Spielberg was quite engaged in our discussions. Upon his arrival I immediately shot off a text to my daughter Carina: “Steven Spielberg is wearing a Brown University cap!” (Carina was a Brown student at the time, as Spielberg’s daughter had been.) Steven assured us of his keen interest in the project, noting wryly that “Aliens have been very good to me,” and he mentioned some of his favorite space movies, which included some I had also enjoyed as a kid, like Forbidden Planet and (the original) The Day the Earth Stood Still. In one notable moment, Spielberg asked the group “Who believes that intelligent life exists elsewhere in the universe?” We all raised our hands. “And who believes that the earth has been visited by extraterrestrial civilizations?” No one raised a hand. Steven seemed struck by our unanimity, on both questions.
I remember tentatively suggesting that the extraterrestrials had mastered M-theory, thus attaining computational power far beyond the comprehension of earthlings, and that they themselves were really advanced robots, constructed by an earlier generation of computers. Like many of the fun story ideas floated that day, this one had no apparent impact on the final version of the film.
Spielberg later brought in Jonah Nolan to write the screenplay. When Spielberg had to abandon the project because his DreamWorks production company broke up with Paramount Pictures (which owned the story), Jonah’s brother Chris Nolan eventually took over the project. Jonah and Chris Nolan transformed the story, but continued to consult extensively with Kip, who became an Executive Producer and says he is pleased with the final result.
Of the many recent articles about Interstellar, one of the most interesting is this one in Wired by Adam Rogers, which describes how Kip worked closely with the visual effects team at Double Negative to ensure that wormholes and rapidly rotating black holes are accurately depicted in the film (though liberties were taken to avoid confusing the audience). The images produced by sophisticated ray tracing computations were so surprising that at first Kip thought there must be a bug in the software, though eventually he accepted that the calculations are correct, and he is still working hard to more fully understand the results.

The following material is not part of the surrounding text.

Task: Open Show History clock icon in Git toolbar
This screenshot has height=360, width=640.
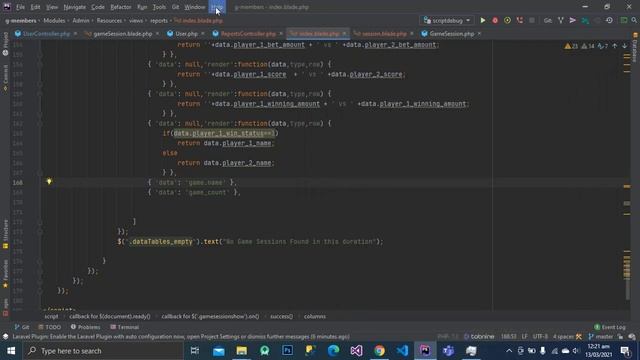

I can’t give away the ending of the movie, but I can safely say this: When it’s over you’re going to have a lot of questions. Fortunately for all of us, Kip’s book The Science of Interstellar will be available the same day the movie goes into wide release (November 7), so we’ll all know where to seek enlightenment.
In fact on that very same day we’ll be treated to the release of The Theory of Everything, a biopic about Stephen and Jane Hawking. So November 7 is going to be an unforgettable Black Hole Day. Enjoy!